Son Scott, is an A-plus tennis player and hopes to be nationally ranked. Seeman, like any concerned father, hopes he will choose a less transitory career.
Later in the spring his son will act as superintendent of construction of a private house; perhaps that will be the start of a new career.
Fourth offspring, Janine, is an accounting and finance student at the University of Michigan.
Seeman’s wife, and mother of this brood, is Lee (Sachs) Seeman, a member of the executive committee of the N.Y. State Democratic party. As Seeman says with a wry smile, “Not unusually, I am called ‘Mr. Lee.’”
The mayor is proud that his village was the first to take a stand against nuclear proliferation (see Up the Peninsula, 4/8/82).
He cites six other areas for peninsula-wide action.

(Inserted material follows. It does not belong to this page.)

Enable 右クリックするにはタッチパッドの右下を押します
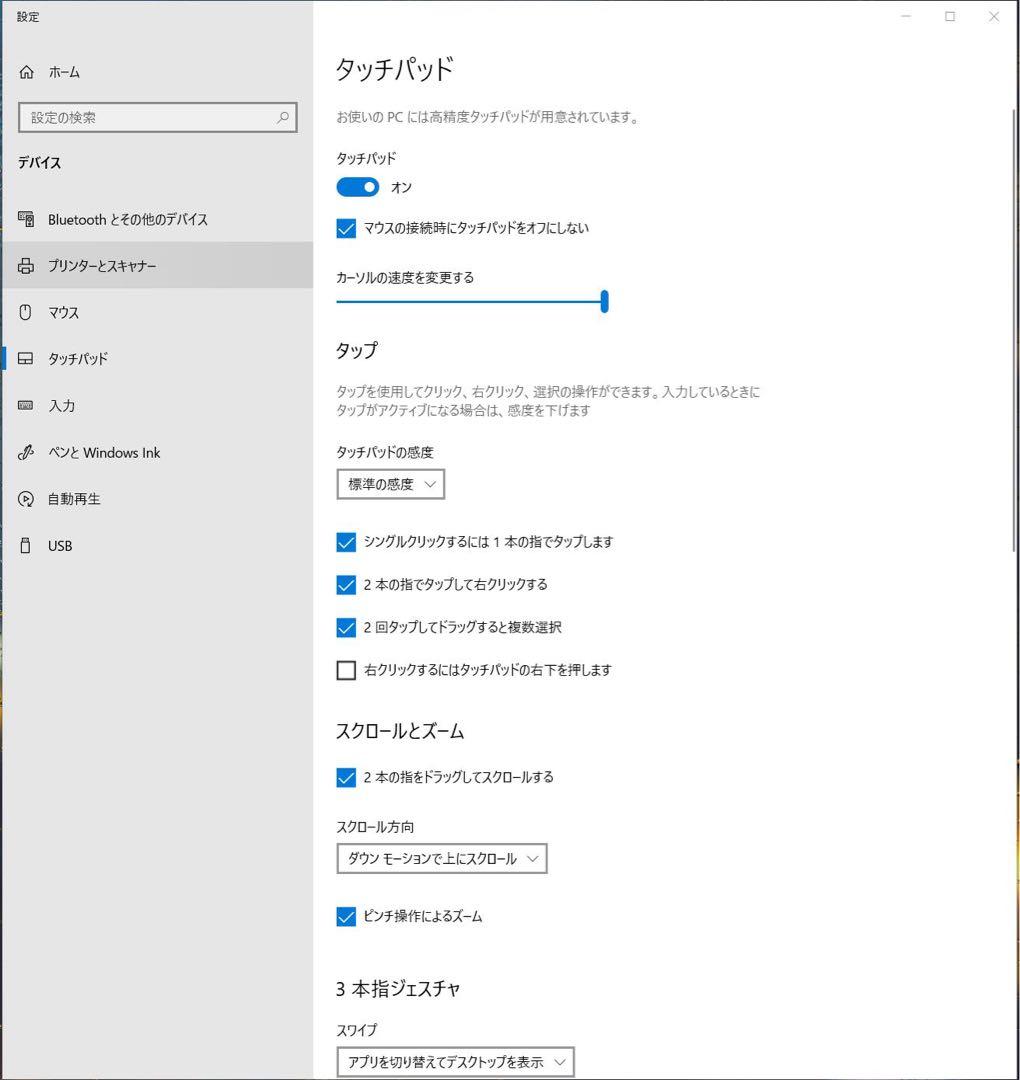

They are: acquisition of the Citizens Water Company by a public agency; formation of an effective civilian patrol for crime prevention; a constant watch on the environment and the prevention of dumping in Long Island South and other waterways; the establishment of a legitimate theater at the Playhouse; support for the Memorial Day parade by the community; and consumer action against constantly increasing utility rates.
As for future plans, Seeman is awaiting confirmation of his appointment by Governor Carey to the Pensions and Retirement Commission of the State of N.Y., a job which will not impinge upon time usually allotted to mayoral duties.
Said Seeman, reflectively, “My association with members of the board and with all residents of the village have really enriched me personally. I’ve tried to better my village and the entire Great Neck area.”